My feeling is that Nintendo need not, and will not, worry too much about joining the 'next-gen' debate, offers Chris Lee, ex-VP of Criterion Software, now commercial director of FreeStyle Games. Consumers have always looked to Nintendo for something a little different, in terms of hardware and software. The prospect of Mario, Zelda, Pikmin and Animal Crossing making an appearance on any system gives it immediate appeal - the challenge now is exploding this niche into a more mass market audience.
Perhaps the Revolution's most distinctive USP is its controller, a one-handed wireless wand more akin to a TV remote than a traditional game pad. Sony's SingStar, EyeToy and Buzz titles have proven that a basic controller can help attract an audience that wouldn't normally pick up a game pad.
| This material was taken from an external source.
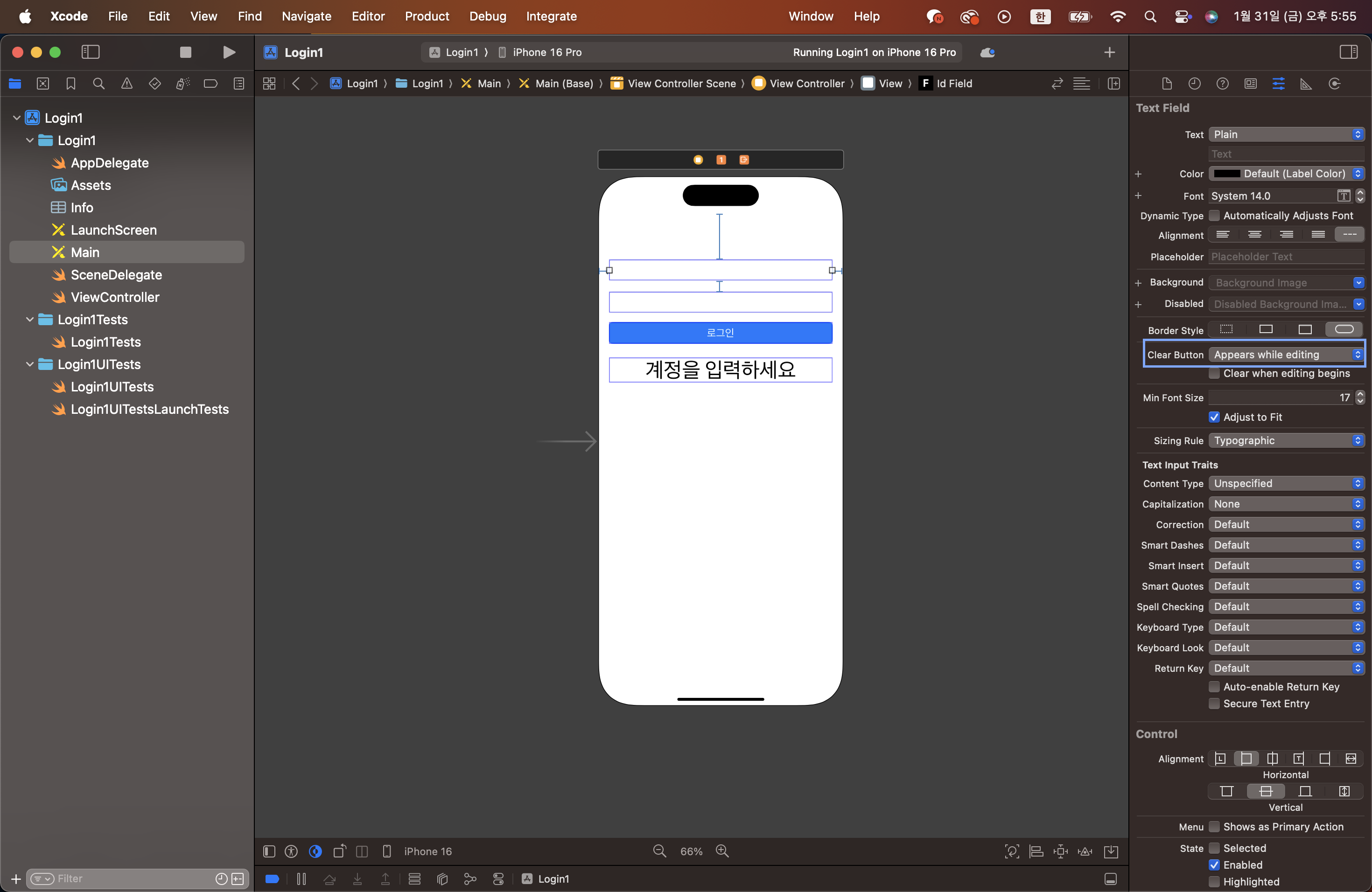The height and width of the screenshot is (892, 1372).
Task: Zoom in the storyboard canvas
Action: point(722,851)
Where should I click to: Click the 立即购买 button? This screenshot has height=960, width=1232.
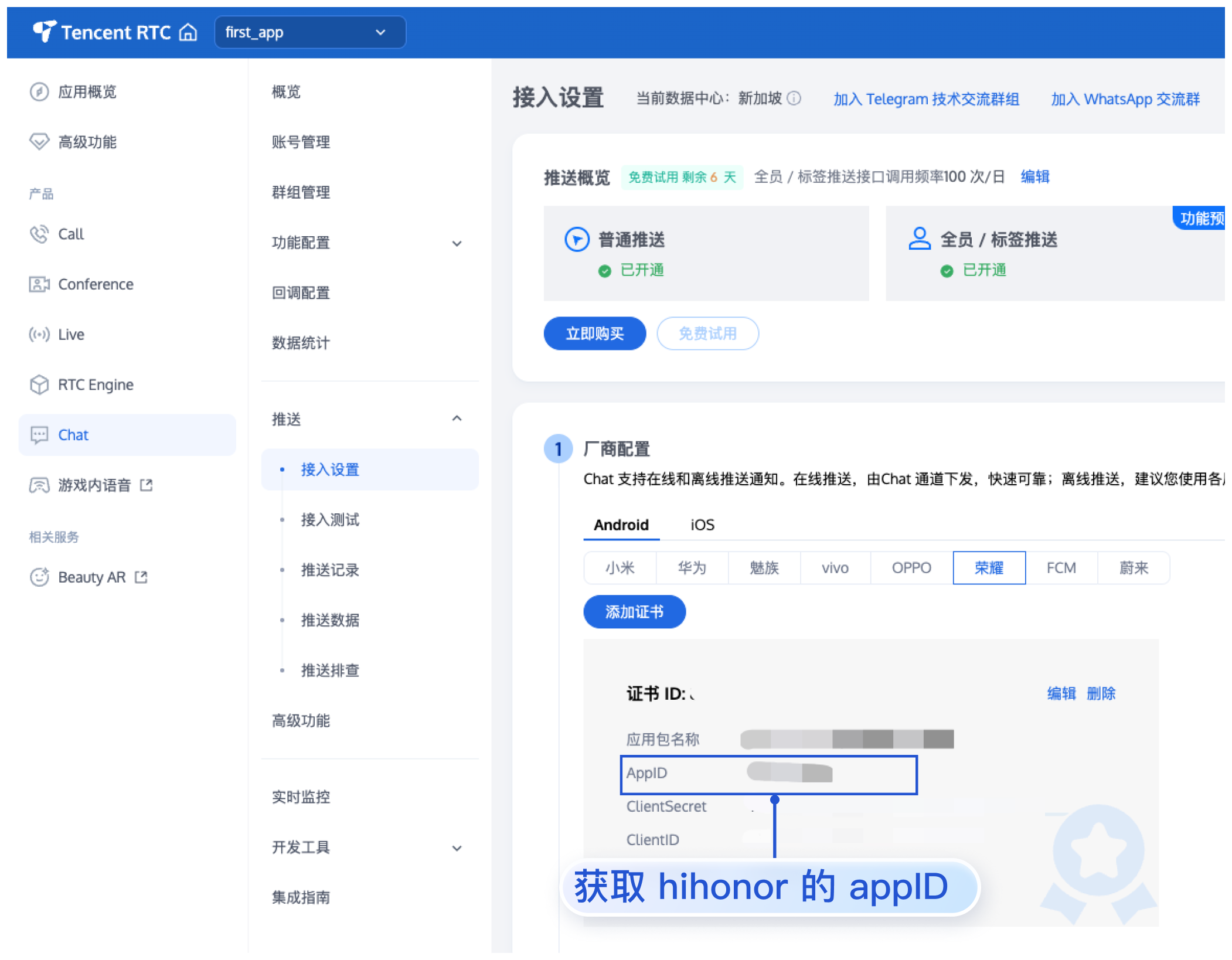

With a simplified controller that everyone can understand, you can open up the gaming audience to people that are afraid of the modern complex controller, says Relentless' Eades. I don't know whether the Revolution controller offers up a simpler interface or whether it adds complexity. I hope it is simpler. We learnt with Sony and Buzz that by offering a controller that needs no instructions you can get a load more people to play your game.
Undoubtedly the controller is novel, and should work brilliantly for certain games types, offers Frontier's Braben. But there will be some resistance, particularly with established styles of games, for which new mechanisms will need to be found. There is also a potential downside - assuming it is a huge success, it could be a pyrrhic victory; I am not convinced that others - third or first parties - can't offer similar styles of controller for Xbox 360 and PlayStation 3, eroding the Revolution's advantage.
Marketing a new console is always a momentous task, and it seems that Nintendo has a bigger job than its rivals. In its hopes of reclaiming turf lost in the last console spat, it's relying on innovation to propel the Revolution into the arms of a new audience. It has to sell old games and new controls to a mainstream consumer perhaps unfamiliar with the subject. It has to entice software manufacturers to construct games differently than they already do for rival hardware. And perhaps most awkwardly of all, it has to convince the retail community to stock a machine where a huge portion of content won't be available on store shelves.